▶ **TASK OBJECTIVE**
Copy the items word for word, from the first line through the line that contains "Locate an element".

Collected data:
···

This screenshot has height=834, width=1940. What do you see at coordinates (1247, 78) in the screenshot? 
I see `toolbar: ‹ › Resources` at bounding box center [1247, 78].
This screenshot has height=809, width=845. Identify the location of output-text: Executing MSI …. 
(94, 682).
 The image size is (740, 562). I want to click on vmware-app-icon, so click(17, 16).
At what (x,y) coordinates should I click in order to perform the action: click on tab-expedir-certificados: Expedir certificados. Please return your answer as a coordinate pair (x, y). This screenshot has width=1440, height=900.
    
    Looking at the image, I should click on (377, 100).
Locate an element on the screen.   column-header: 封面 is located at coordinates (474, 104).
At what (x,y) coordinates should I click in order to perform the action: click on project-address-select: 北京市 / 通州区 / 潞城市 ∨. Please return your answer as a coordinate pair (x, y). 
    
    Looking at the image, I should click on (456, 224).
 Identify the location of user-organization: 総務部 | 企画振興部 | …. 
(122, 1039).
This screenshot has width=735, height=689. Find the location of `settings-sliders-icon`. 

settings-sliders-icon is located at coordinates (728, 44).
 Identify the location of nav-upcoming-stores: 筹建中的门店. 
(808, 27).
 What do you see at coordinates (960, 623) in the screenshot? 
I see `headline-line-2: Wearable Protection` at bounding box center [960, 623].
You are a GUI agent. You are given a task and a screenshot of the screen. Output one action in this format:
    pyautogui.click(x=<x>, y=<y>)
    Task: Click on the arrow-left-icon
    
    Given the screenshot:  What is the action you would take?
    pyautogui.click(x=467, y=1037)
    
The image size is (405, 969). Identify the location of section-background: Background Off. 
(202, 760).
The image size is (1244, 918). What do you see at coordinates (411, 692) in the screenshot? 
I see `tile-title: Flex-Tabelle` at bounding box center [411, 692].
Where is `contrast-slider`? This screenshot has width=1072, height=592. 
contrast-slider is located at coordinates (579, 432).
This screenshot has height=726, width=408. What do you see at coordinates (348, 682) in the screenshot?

···

▶ **ANSWER SECTION**
This screenshot has height=834, width=1940. What do you see at coordinates (1247, 78) in the screenshot? 
I see `toolbar: ‹ › Resources` at bounding box center [1247, 78].
This screenshot has height=809, width=845. Identify the location of output-text: Executing MSI …. 
(94, 682).
 The image size is (740, 562). I want to click on vmware-app-icon, so click(17, 16).
At what (x,y) coordinates should I click in order to perform the action: click on tab-expedir-certificados: Expedir certificados. Please return your answer as a coordinate pair (x, y). This screenshot has width=1440, height=900.
    
    Looking at the image, I should click on (377, 100).
Locate an element on the screen.   column-header: 封面 is located at coordinates (474, 104).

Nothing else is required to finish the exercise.